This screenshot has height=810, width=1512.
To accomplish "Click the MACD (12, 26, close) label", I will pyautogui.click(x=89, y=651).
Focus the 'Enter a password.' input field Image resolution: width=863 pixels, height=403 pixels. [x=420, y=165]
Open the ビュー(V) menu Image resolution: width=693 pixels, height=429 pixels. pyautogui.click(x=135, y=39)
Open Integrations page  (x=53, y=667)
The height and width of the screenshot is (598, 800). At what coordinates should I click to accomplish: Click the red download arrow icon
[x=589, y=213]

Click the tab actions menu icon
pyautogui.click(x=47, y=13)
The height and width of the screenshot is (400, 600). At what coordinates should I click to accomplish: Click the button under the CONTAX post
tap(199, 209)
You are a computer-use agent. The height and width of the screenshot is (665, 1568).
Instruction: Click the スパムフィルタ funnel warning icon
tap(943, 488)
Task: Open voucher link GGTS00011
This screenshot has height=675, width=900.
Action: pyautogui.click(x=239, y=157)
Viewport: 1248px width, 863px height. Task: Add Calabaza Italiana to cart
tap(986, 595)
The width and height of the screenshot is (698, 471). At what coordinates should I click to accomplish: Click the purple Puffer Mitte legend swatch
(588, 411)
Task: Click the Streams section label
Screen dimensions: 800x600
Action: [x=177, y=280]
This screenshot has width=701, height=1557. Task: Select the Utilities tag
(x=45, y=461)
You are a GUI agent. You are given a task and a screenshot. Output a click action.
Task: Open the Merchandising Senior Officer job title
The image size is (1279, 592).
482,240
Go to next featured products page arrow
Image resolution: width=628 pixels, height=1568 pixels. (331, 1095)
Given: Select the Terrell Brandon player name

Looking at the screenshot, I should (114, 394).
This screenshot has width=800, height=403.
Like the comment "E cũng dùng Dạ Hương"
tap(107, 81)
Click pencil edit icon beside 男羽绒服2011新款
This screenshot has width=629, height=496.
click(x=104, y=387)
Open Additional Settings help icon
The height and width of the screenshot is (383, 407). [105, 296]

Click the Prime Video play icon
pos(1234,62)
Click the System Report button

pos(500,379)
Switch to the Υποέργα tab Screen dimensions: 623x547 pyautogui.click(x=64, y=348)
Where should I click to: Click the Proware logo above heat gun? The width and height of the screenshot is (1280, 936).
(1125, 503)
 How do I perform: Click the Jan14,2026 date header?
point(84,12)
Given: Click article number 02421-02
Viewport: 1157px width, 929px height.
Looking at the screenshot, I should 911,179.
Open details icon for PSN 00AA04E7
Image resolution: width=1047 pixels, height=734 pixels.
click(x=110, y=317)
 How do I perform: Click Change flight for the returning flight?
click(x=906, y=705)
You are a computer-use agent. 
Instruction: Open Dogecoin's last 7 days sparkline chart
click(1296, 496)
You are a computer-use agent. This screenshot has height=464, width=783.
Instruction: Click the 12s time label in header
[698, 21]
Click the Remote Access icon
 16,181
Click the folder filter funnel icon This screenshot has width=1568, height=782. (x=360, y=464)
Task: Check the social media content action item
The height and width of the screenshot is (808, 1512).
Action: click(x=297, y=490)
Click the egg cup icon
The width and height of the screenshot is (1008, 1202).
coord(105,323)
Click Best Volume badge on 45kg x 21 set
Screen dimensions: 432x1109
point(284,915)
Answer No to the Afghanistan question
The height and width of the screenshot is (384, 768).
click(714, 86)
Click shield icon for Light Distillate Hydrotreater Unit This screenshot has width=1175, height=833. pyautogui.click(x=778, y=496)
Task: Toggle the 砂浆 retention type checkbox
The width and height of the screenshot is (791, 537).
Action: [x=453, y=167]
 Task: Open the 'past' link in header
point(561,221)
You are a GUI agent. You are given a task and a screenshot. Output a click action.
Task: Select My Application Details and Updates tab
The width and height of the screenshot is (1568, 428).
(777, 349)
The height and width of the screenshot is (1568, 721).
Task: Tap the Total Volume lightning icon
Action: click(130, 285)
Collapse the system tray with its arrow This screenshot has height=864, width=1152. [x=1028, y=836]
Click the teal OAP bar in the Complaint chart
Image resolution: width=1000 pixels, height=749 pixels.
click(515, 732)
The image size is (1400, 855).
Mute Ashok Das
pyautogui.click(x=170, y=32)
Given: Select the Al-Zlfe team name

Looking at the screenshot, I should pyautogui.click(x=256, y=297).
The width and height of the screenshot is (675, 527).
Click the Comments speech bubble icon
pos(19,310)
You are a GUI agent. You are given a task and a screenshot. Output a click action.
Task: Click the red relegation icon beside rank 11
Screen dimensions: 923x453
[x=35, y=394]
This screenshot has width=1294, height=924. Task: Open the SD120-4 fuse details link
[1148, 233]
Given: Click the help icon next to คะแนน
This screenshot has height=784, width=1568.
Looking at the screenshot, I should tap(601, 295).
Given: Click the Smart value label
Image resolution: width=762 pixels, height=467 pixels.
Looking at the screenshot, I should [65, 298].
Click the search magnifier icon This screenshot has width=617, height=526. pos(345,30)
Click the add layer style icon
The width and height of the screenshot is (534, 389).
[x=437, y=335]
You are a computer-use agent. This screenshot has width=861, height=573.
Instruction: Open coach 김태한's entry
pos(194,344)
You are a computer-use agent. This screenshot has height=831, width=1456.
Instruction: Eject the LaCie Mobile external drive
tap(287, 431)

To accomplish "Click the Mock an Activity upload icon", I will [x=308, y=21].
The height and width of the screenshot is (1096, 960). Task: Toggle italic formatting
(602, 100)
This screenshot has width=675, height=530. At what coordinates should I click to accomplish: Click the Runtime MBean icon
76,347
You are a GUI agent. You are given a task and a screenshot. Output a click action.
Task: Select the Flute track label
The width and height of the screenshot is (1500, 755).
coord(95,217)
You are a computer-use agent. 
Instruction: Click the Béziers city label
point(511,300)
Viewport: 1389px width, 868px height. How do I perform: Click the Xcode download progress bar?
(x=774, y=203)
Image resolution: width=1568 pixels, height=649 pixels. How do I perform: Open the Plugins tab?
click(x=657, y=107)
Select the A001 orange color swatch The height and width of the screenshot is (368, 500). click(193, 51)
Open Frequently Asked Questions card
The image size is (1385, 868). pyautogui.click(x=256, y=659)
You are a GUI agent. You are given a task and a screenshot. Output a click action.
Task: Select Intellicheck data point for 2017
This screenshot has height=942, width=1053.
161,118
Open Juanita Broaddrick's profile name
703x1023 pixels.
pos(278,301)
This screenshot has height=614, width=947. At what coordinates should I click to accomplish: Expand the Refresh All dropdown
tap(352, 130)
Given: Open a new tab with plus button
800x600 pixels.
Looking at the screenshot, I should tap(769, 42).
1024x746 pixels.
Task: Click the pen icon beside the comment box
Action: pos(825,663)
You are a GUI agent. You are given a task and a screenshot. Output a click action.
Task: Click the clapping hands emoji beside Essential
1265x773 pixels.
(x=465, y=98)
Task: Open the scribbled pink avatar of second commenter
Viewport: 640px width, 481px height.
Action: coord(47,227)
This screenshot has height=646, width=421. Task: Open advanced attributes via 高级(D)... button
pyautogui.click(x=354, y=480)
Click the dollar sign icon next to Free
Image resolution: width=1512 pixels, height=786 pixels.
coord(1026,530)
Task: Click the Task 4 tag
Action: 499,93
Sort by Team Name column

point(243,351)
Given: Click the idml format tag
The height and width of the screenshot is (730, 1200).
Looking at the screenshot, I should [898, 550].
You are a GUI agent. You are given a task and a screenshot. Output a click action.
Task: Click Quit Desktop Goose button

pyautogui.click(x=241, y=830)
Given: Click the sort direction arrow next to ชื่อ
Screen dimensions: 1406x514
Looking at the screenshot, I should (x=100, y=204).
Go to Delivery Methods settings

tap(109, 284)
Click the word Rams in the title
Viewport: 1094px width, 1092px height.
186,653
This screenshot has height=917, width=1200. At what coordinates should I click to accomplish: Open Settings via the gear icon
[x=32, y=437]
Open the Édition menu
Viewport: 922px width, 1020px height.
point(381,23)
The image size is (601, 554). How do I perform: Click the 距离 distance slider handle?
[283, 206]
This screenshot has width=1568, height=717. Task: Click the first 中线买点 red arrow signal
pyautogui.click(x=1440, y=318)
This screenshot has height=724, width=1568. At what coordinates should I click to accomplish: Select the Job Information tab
•••
(Task objective): Across the entries above, tally the lines that contain the string "title" and give that figure alone.

(Solved problem): 2